Hz. Mûsâ ile Hz. Âdem'in bu münakaşası, semâda olmuştur. Ruhları semada karşılaşmış ve aralarında bu münakaşa cereyan etmiştir.

 

Münakaşa konusu ise, Hz. Âdem'in Cennette iken yenmesi kendisine yasaklanmış olan buğdaydan yiyerek. Cennetten kovulmaya ve dolayısıy­la bütün insanların cennetten uzak kalmasına sebep olmasıdır.[Bk. Bakara 35-36]

 

Hz. Mûsâ, Hz. Adem'e bunun hesabını sormuştur. Hz. Âdem de bu­nun, kendi yaratılmasından kırk sene Önce Levh-ı Mahfuza yazıldığını, binâenaleyh işlenmesi, kendi yaratılışından kırk sene evvel yazılmış olan bir hadiseyi, işlemiş olmaktan dolayı kullar tarafından hesaba çekilmesi­nin doğru olamayacağını söyleyerek kendisini savunmaktadır.

 

Bu münakaşanın Hz. Musa'nın sağlığında yapılmış olması da müm­kündür. Nitekim Kâdi Iyâz'in açıklamasına göre Hz. Muhammed'in sağ­lığında İsrâ gecesinde Beyt-i Makdis'de bir araya gelip onlara namaz kıl­dırdığı gibi Hz. Musa'nın da Hz. Adem'le bu münakaşayı sağlığında yap­mış olması mümkündür.

 

Görüldüğü gibi Hz. Adem bu münakaşada Cennetten çıkmasına sebep olan hatanın kendi yaratılışından kırk sene önce takdir edildiğini söyle­miştir. Hz. Adem'in söylediği bu takdirden maksad, kader değildir. Söz konusu hadisenin Levh-ı Mahfuza yazılması olayıdır. Çünkü Allah'ın'7 takdiri, ezelî olduğundan kader için "kırk sene önce" gibi bir başlangıç göstermek mümkün değildir. Bütün ravilerin ittifakiyle bu münakaşada davayı kazanan Âdem aleyhisselâm olmuştur.

 

Hattâbî'ye göre "Hz. Âdem'in, Hz. Musa'ya galebesi Hz. Musa'nın onu kınamaya hakkı olmaması noktasındadır. Çünkü hiç kimsenin bir rabb tavrıyla diğer bir kulu günahından dolayı kınamaya hakkı yoktur. Bu hakk Allah'a aiddir".

 

Aliyyu'l-Kâri'ye göre "Hz. Adem'in galip geldiği nokta Allah'ın eze­li ilminin şaşmayacağı noktasıdır"[Bk. Aliyy-ül Karî.
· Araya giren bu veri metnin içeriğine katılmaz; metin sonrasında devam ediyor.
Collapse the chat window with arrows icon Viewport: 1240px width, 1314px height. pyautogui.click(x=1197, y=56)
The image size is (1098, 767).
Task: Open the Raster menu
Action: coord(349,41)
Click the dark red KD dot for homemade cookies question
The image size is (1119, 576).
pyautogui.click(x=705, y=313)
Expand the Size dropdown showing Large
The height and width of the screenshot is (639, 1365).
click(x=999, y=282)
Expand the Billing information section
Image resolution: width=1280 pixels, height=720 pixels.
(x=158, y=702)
Mirkatul-Mefâtîh, I, 125.]

 

Binâenaleyh her ne kadar insanlar, kaderlerini göstererek Allah'a kar­şı kendilerini savunamazlarsa da insanların biribiıierini Allah'a karşı olan günahından dolayı muahezeye de haklan yoktur.

 

Bu bakımdan; "kulların günahına bir rabb bakışıyla bakmayınız, ancak onlara bir kul tavrıyla bakınız" buyurulmuştur.[Bk. Hattabî. Meâlimu’s-Sünen, V, 78.]

 

Ayrıca Âdem (a.s.)'ın bu münakaşada haklı olmasının bir yönü de Mu­sa (a.s.)'ırı O'nu Allah tarafından affedilmiş olan bir günahından dolayı hesaba çekmiş olmasıdır. Elbette Allah'ın affettiği bir günahtan dolayı, bir kulu hesaba çekmeye ya da kınamaya kimsenin hakkı ve saîahiyyeti yoktur.

 

Bu konuda İbn Teymiyye de şunu söylemiştir: Kader, ayıplarda değil, musibetlerde delil getirilir. (İbn Kayyım, Şifâu'1-Alîl, s. 185) Yani kul, kendisine isabet eden bir musibet neticesinde (meselâ) organlarından bi­rini kaybetmek gibi bir arıza ile karşılaştığı zaman, kaderi delil getirerek, "benim yazgım bu" diyebilirse de, kendi iradesiyle şirk koşması, Allah'a isyan etmesi gibi hallerde kadere sığınamaz.

 

Netice olarak şunu söyleyebiliriz ki; insanlar kaderlerini ileri sürerek kendilerinin Allah katında günahlarından sorumlu olmamaları gerektiğini iddia edemezler.

 

Ehl-i sünnet ulemasının görüşü budur.

 

Metinde geçen "Allah'ın eli" kelimesi izaha muhtaçtır. Bütün sıfat ha­dislerinde olduğu gibi, burada da iki vecih vardır. Birinci veçhe göre, bu kelime müteşabihtir. Allah Teâlâ'nın bizim gibi eli yoktur. Yed'i vardır. Biz ancak bu kadarına iman eder, keyfiyetini Allah'a havale eyleriz. İkin­ci veçhe göre buradaki "yed" kelimesi kudret diye te'vil olunur.[Davudoğlu Ahmed,Sahih-i Müslim Tercüme ve Şerhi, X, 632.]

 

Metinde geçen "Allah konuşmasıyla seni seçkin kıldı" sözüyle "Ve Allah Mûsâ ile konuşmuştu"[Nisa 164] ayeti kerimesine, "kendi ruhunu üfürdüğü" cümlesiyle de "... Ona ruhumdan üflediğim zaman"[Hicr 29] ayetine; "Bizi Cennetten çıkardın..." cümlesiyle, "Biribirinize düşman olarak inin, sizin yeryüzünde kalıp bir süre orada yaşamanız lazım­dır..."[Bakara 35] âyeti kerimesine, "İsimlerin hepsini öğrettiği ve meleklerin secde ettiği..." cümlesiyle de "Âdeme isimlerin tümünü öğretti"[Bakara 31] ayetiyle "Meleklere: Âdem'e secde edin"[Bakara 34] ayetine işaret vardır. Bu ayetlerin geniş açıklaması için tefsir kitaplarına müracaat edilebilir.